Title:
SP-339-13: Seismic Performance of Full-Scale Reinforced Concrete Beam-Column Connections Extracted From Earthquake-Damaged Buildings
Author(s):
Giulio Leon Flores, Reza V. Farahani, Hussien Abdel Baky, and Paul C. Rizzo
Publication:
Symposium Paper
Volume:
339
Issue:
Appears on pages(s):
217-238
Keywords:
seismic performance, full-scale seismic test, measured lateral stiffness, beam-column connections, precast concrete frames
DOI:
10.14359/51724704
Date:
3/1/2020
Abstract:
This paper presents the structural testing of four full-scale reinforced concrete beam-column connections, extracted from reinforced concrete buildings that suffered minor damage from the Canterbury Earthquakes in New Zealand. Two connections are extracted from a moment frame comprising the secondary seismic-resisting system of a concrete building; two are extracted from moment frames of the primary seismic-resisting systems of a precast concrete building. The seismic performance of the connections is evaluated from the test results and compared to recommendations in ASCE 41 (2013) for the evaluation of existing buildings.
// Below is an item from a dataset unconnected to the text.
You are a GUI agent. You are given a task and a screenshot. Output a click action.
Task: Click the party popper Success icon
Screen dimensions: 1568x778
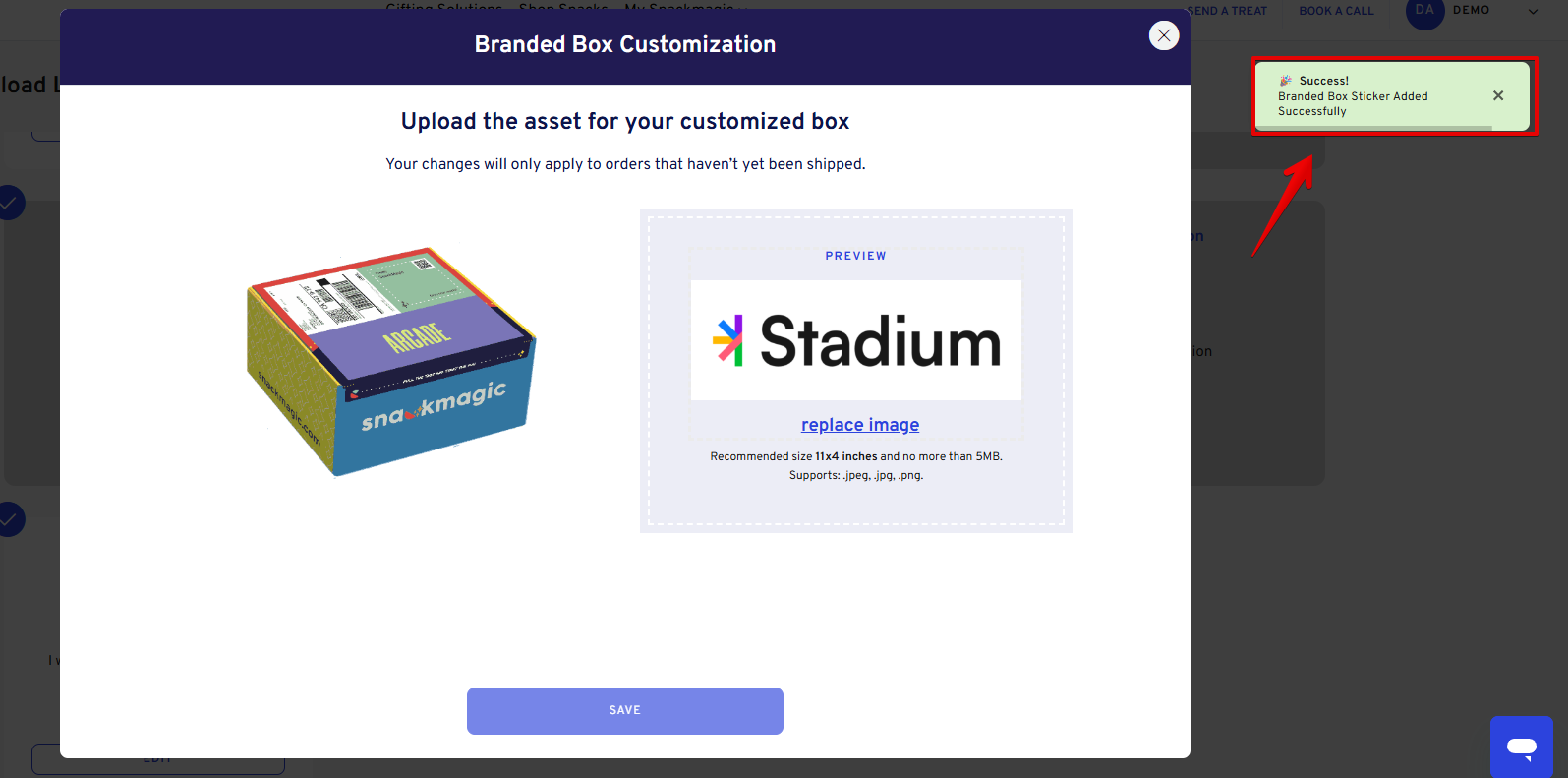(x=1286, y=81)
Due to the size of the specimens, the tests were stopped when the actuator reached its maximum stroke, at interstory drifts between 2.5% and 3. The cast-in-place connections showed moderate damage after the tests, at ductility levels above 2.9, and their initial lateral stiffness was approximately 80% of the lateral stiffness of numerical models representing the undamaged state. The precast connections exhibited extensive damage along the construction joint between the precast beams and the cast-in-place beam-column joint, at ductility levels above 3.4. The plastic mechanism was governed by sliding shear of the precast beams, which caused severe stiffness deterioration at the end of the tests. The measured stiffness in this case was approximately half of the stiffness predicted by numerical models in which nonlinearity is considered in the form of flexural plastic hinges only. This unexpected behavior is attributed to the low quantity of reinforcing steel crossing the construction joint, and presumably earthquake damage.